Seth Ericson: SHINING WIZARD! That was brutal!
Dick Morosi: Hell yeah! All of Furor’s ”absolute intellect could be oozing out of his ears any second now, Seth.
As the approval of the crowd is audible and boisterous, Blake steps back and bends over to grab Furor’s legs. Jones pulls him away from the ropes, then flips forward, pulling the hated Michigander’s legs back to execute a Jackknife pin. Lowery approaches and drops down to begin the count.
”ONE!”
“TWO!”
The crowd’s cheering turns to silence and sighs as the champ somehow manages to power out of the pinning predicament. Jones groggily rolls away from his adversary, and slowly picks himself up by the ropes one-by-one, looking out to the crowd as he scours his brain for a possible way to finally put an end to the match. Meanwhile, Furor crawls into the nearest corner, the cold-blooded eyes of the company’s most notorious superstar stare beyond the squared circle as blood forms a small stream down his lips. With the logic of only a battered and concussed man, he struggles to lift himself to his feet, and gives Jones his back. As Blake pounces on him, Christum turns into the turnbuckle pads to not only guard himself, but try and muster up a comeback if at all possible. Blake stands in the middle of the ring, glaring straight at him whilst patrolling the path Furor took. He joins him in the corner and lights him up with three stiff chops, followed by three even stiffer soccer style kicks to the same area - seizing control by rising over his antagonist and standing on the second rope. At a stance, he plans to beat the self-proclaimed God of EXOUDUS into submission. At full extension, Blake stretches high over him, but this gives Christum the breakthrough he was searching for as he drives an elbow into the Philadelphian’s vulnerable solarplexus, stalling the challenger.
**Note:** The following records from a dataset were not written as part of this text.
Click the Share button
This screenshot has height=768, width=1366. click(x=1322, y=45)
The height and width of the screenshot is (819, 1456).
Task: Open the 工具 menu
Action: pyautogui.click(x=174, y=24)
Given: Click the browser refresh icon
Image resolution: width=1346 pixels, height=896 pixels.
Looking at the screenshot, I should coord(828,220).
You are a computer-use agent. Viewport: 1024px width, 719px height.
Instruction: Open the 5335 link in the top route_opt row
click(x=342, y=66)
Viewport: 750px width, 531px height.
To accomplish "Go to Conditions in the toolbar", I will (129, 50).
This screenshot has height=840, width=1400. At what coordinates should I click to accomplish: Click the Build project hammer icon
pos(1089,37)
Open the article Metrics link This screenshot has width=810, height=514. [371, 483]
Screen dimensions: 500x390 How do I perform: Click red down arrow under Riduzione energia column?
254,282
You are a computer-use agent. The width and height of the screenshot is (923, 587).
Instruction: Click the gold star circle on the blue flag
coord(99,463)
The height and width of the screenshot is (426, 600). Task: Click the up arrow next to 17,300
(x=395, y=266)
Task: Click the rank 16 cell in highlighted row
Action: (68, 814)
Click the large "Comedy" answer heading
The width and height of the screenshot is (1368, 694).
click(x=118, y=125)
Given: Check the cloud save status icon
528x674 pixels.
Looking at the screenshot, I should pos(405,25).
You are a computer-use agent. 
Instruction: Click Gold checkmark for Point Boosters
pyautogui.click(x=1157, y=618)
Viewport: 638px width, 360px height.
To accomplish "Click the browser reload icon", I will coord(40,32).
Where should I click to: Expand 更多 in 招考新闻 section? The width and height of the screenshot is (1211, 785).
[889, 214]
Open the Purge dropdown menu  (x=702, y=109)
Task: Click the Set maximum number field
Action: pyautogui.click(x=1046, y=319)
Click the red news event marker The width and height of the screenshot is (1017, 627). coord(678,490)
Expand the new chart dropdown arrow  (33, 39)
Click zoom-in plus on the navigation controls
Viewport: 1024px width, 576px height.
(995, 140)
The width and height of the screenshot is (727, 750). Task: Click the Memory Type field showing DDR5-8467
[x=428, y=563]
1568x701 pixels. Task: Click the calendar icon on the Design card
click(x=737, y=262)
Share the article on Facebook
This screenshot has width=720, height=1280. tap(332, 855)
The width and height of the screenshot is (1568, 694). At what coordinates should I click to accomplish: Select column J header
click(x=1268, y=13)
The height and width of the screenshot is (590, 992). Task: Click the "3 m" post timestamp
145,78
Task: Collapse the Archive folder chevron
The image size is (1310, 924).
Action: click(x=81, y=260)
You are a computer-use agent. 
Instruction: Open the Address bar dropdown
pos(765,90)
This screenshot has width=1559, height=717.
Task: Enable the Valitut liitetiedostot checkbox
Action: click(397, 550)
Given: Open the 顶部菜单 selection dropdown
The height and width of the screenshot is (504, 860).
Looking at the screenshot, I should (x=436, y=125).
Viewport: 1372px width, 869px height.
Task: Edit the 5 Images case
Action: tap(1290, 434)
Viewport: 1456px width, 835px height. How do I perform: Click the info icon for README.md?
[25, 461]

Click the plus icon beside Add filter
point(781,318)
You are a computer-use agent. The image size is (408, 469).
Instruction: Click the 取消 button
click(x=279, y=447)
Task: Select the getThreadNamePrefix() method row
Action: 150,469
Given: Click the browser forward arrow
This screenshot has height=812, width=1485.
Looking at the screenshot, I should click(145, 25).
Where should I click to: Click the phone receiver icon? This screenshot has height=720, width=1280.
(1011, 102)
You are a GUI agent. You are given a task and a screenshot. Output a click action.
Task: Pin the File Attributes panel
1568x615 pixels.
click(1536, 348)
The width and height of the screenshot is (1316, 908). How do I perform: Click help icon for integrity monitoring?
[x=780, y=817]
Furor spears another elbow into Jones’ breadbasket which causes his frame to wilt upon his pedestal, his confidence seemingly dwindling with every well placed strike. Furor straightens up his figure and ducks out from underneath his opponent, then maneuvers the Philly Young Gun to face toward the ring. Upon doing so, the champion subdues his foe with a vicious haymaker to the temple, seating him on the turnbuckle and more importantly, giving him enough time to step out onto the apron.
Once he regains his footing, Furor inhales deeply, leaning on the ring cables as he stretches his arms out in his iconic crucifix and turns towards Jones. The Michigander closes in on his opponent, assaulting him from behind by lowering his shoulder to the level of his foe’s posterior, then reaches over his own head to grab ahold of the Philadelphian and pull him forward. Jones is coerced onto the champion’s shoulders, his weight being taken from the turnbuckle pad onto the creaking and wobbling legs of the Detroiter, unsure if he can hold up the carcass aloft for such a brief period of time. As he stands on the apron facing the anticipating audience, with Blake captured in an Argentine Backrack, Furor glances at the aforementioned patrons. A small, vexatious grin rises up through the fatigue and sweat upon him rolling to his left, closest to Blake’s head, heaving the Cruiserweight up and over before planting him head and neck first onto the unforgiving apron. Jones unceremoniously ragdolls off the covered wood and flops lifelessly to the arena floor. Christum Furor lies motionless and sprawled on the apron itself, having protected himself by gripping the ropes upon contact.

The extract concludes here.